An Exclusive Interview with Andy Ury, President and CEO of Practice Partner

posted 06/20/2006
HIStalk
I mentioned recently that Practice Partner did very well in TEPR's recent physician office EMR judging. I thought I hadn't heard of them, but it turns out I had forgotten about their recent name change from PMSI (Physician Micro Systems.) Practice Partner is a big, established player in the practice management and ambulatory EMR market. I was happy when Dr. Eric Rose, the company's EHR manager, offered to line up Dr. Andy Ury for an HIStalk interview. Not only did Andy found Practice Partner and run it, he's also the vice-chair of EHRVA and a CCHIT commissioner. I found the interview informative and I hope you do, too. Thanks to Andy for taking the time to speak with me.


Tell me about yourself and Practice Partner.

I’m a family practice physician and founder of Practice Partner. We recently rebranded the company, which had been called Physician Micro Systems for a long time, to Practice Partner, which is the name of our product. I went to Stanford Medical School and trained at the University of Washington. I’ve been involved with the company for 23 years. I’m also a commissioner of the Certification Commission for Healthcare Information Technology and vice-chair of the Electronic Health Record Vendors’ Association, of which Practice Partner was a founding member.

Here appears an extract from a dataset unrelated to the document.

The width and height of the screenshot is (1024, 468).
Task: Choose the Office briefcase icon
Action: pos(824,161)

We’re probably the oldest vendor of electronic medical records products, certainly of those running on PCs. Our first commercial sites were in 1987 and over 1500 practices use our software. We offer a fully integrated system: EMR, billing, and scheduling, but it’s modular, so you can buy what you want. Our target market is 1-200 physician practices, but we have larger sites.

Practice Partner’s recent TEPR success seems to be at odds with its performance as measured by KLAS. What do you tell prospects about how your product competes with others?

Practice Partner has won TEPR’s best EHR three years in a row, either in the small or medium-to-large category, and has been a finalist in the other category. We’ve done well in other surveys. VHA recently picked us as one of the products they’re recommending to their members.

We are doing much better than the KLAS ratings suggest, partly because we hadn’t focused specifically on the KLAS ratings until recently and also because it’s a lagging indicator. About 1 1/2 years ago, we realized we needed to make a major investment in service and support. Our metrics have improved dramatically in the past year. The KLAS ratings don’t yet reflect those changes.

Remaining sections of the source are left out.